After graduation, Greivenkamp joined the Camera Technology Lab in the physics division of the Eastman Kodak Research Labs in Rochester, New York. After 10 years at Kodak, he returned to OSC in 1991 as an associate professor of both optical sciences and ophthalmology, becoming a full professor in 1997.
"I first knew John when he was a bright, 22-year-old first-year graduate student," said Jim Wyant, founding Dean and professor emeritus of optical sciences in OSC. "Later, he became one of our most valuable faculty members. John was an excellent teacher and mentor for our students. At Optical Sciences he was always willing to help in any way he could. He spent an enormous amount of time helping to direct the building of our West Wing, and he helped put together the plan for the Optical Sciences Center to become the College of Optical Sciences. On his own, he created our antique optics museum, which now brings visitors from all over the world. He was always very much involved in professional societies and somehow, he found the time to be the 2020 President of SPIE. John was a wonderful person and will be greatly missed."
An SPIE Member for over 26 years, Greivenkamp became a Fellow in 1996, and was the Society's President in 2020. He served on numerous SPIE committees — including the Strategic Planning and Symposia Committees — and as chair of the Publications Committee from 2011 through 2014. Greivenkamp also served as series editor of the popular SPIE Field Guides and authored the first book in the series, Field Guide to Geometrical Optics.
"John was a dedicated and inspiring colleague, both in SPIE and at the University of Arizona," said SPIE Vice President Jennifer Kehlet Barton. "He believed in optics education, especially at the undergraduate level, and one of my students was the proud recipient of the John E. Greivenkamp Undergraduate Endowed Scholarship in Optical Sciences. The students sometimes groaned about his classes as he challenged them but came out better. He was immensely and rightly proud of his legendary SPIE Field Guide to Geometrical Optics, a staple in thousands of labs and offices. He was also proud of his leading role in creating the imaginative Wyant College of Optical Sciences Meinel building addition, which is home to his incredible Museum of Optics.
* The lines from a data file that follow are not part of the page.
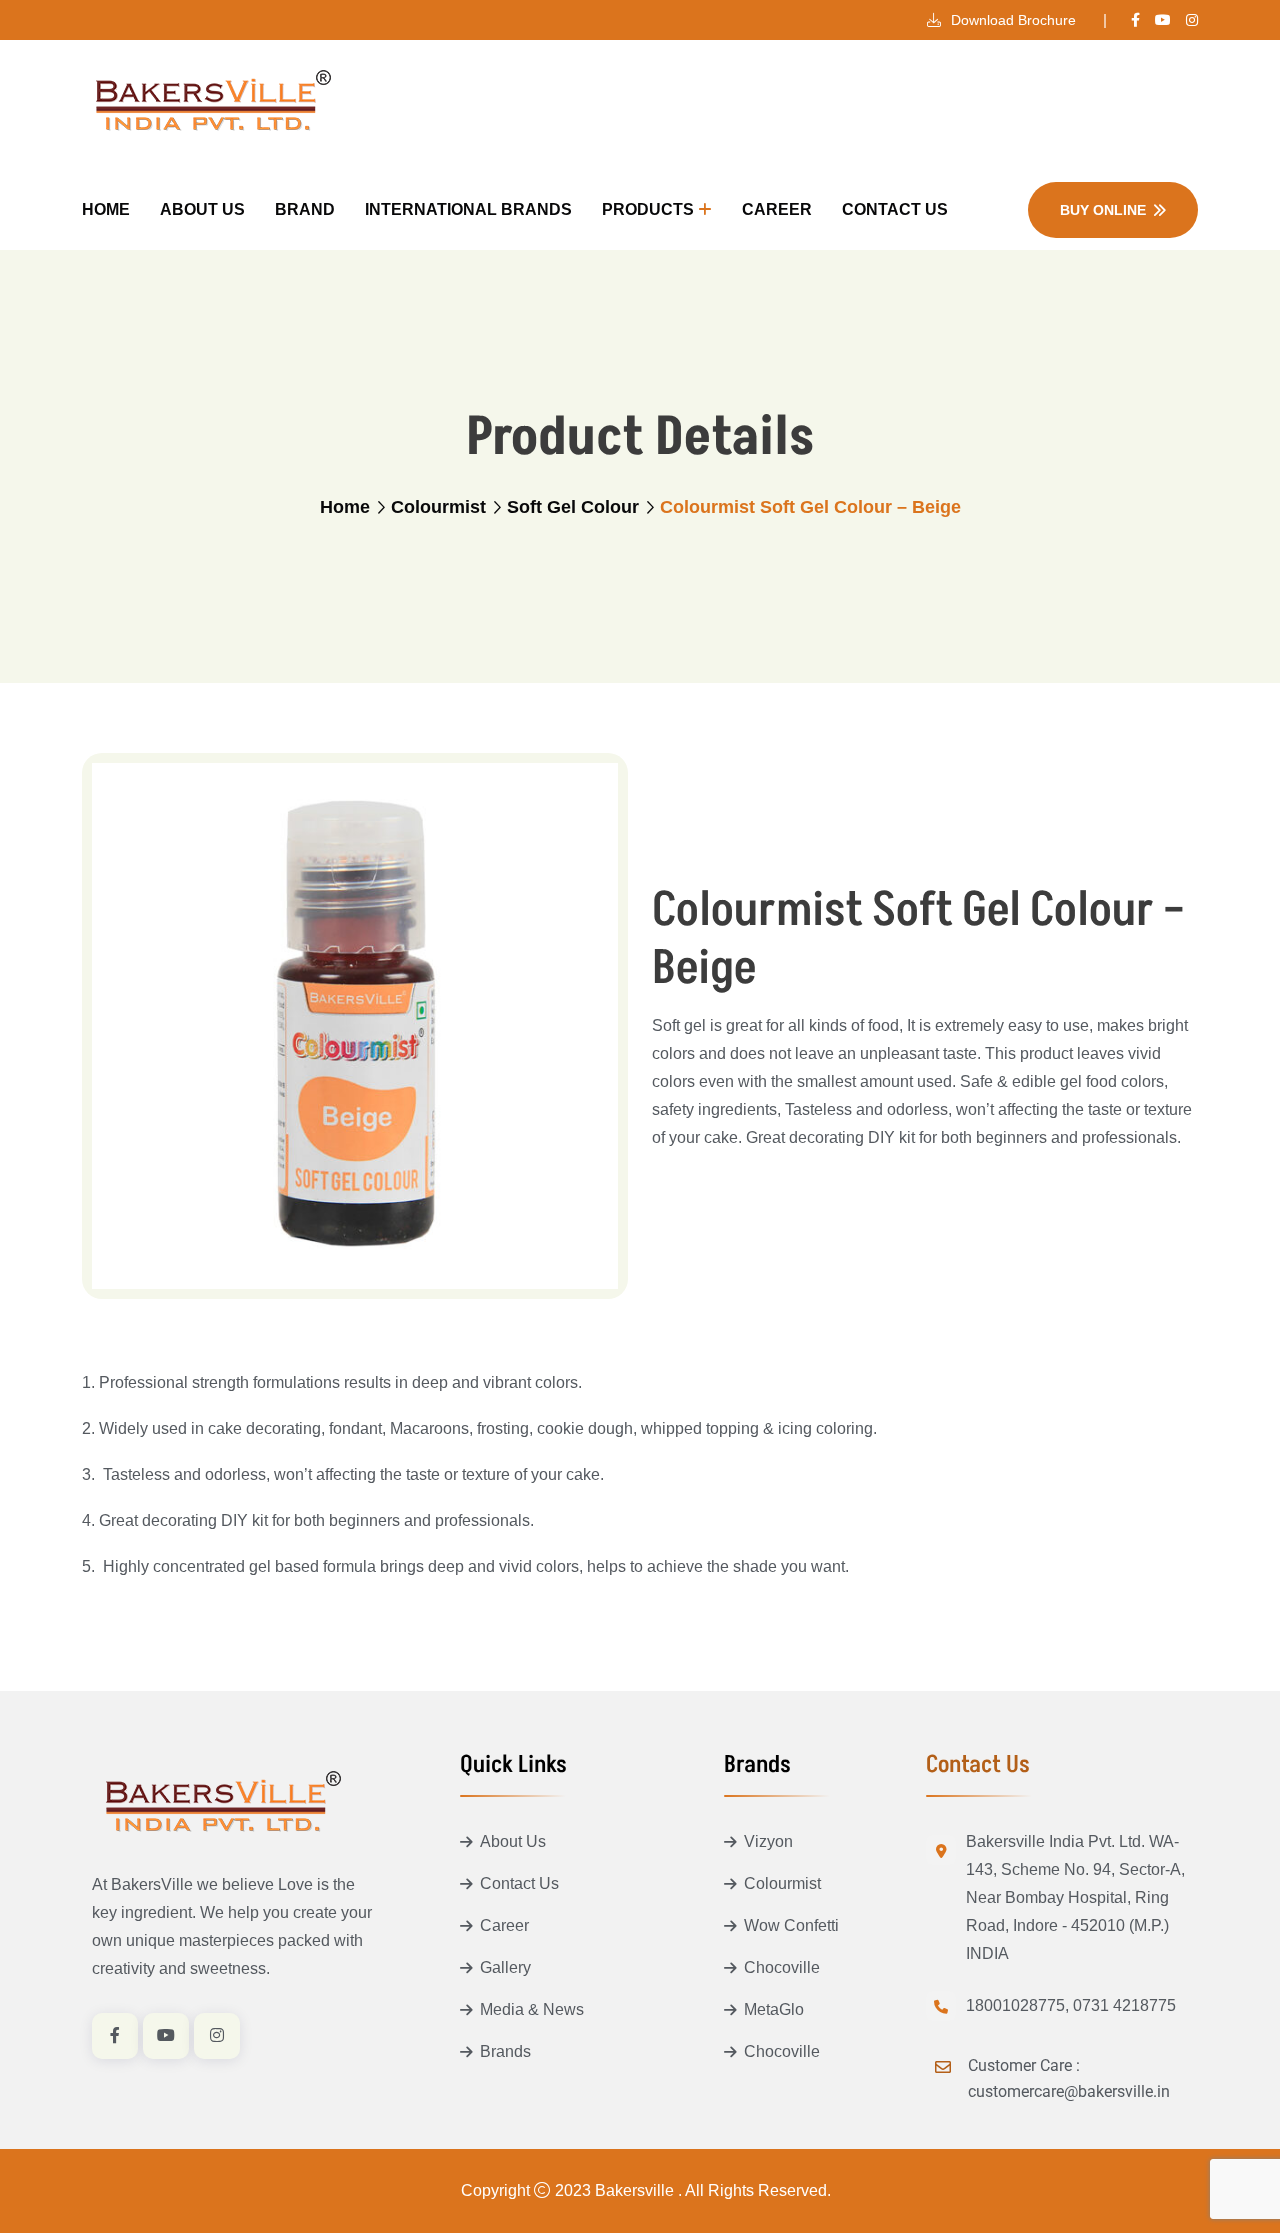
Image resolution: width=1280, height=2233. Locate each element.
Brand (305, 209)
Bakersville (636, 2190)
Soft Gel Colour (573, 507)
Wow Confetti (791, 1925)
John was always happy to answer questions and give sage advice to students and colleagues. I will miss his enthusiasm and energy."
Katie Schwertz, a member of the SPIE Board of Directors, also noted Greivenkamp's popular text. "No one could ever doubt John's commitment to the optics and photonics community," said Schwertz. "He had an incredible gift for making complicated topics and concepts accessible to others and was always passionate about fundamentals. The Field Guide series was a perfect example — I don't know anyone who doesn't have his Field Guide to Geometrical Optics on their bookshelves. Jim Burge and I published the Field Guide to Optomechanics shortly after I graduated from UA, and it opened so many doors for me. I will always be grateful that John made that opportunity possible."
At the SPIE Board of Directors meeting in November 2021, John Greivenkamp shows off his custom-made SPIE tie featuring all the SPIE badges he has worn over the years. Credit: Photo courtesy of Katie Schwertz
Dedicated to the ongoing mission of SPIE, Greivenkamp was an elected member of the SPIE Board of Directors from 1997 through 2000, and again from 2012 through 2014.
"John became my closest mentor regarding SPIE governance during my first term on the board in 2011-13," said SPIE Past President Jim Oschmann. "We spent many hours during and in between meetings discussing issues and working towards change. John was always committed to making SPIE better and more beneficial to all. Our connection endured and it was an honor to serve with him later on the Executive Committee. He was dedicated to SPIE, education, and the optics industry at large. He will truly be missed."
SPIE Past President Robert Lieberman also spoke of Greivenkamp's dedication to the Society. "John Greivenkamp's devotion to SPIE was unmatched, and his contributions over many years will have a lasting impact on the Society," said Lieberman. "He was a valuable resource, a valued colleague, a jovial companion, and a lover of all things optical. His depth of knowledge and range of expertise, together with his enthusiasm to share his excitement about our field with everybody he met, made him a true ‘bearer of light to the world.' It was a deep honor to serve with John on the Board and other committees, and always a pleasure to meet him at locations around the world. It's wonderful that, before he left us, he got to achieve one of his greatest goals: becoming President of SPIE. John will be sorely missed by all who knew him and particularly by me, who learned so much, and got so much joy, from being with him. Rest in peace, dear friend."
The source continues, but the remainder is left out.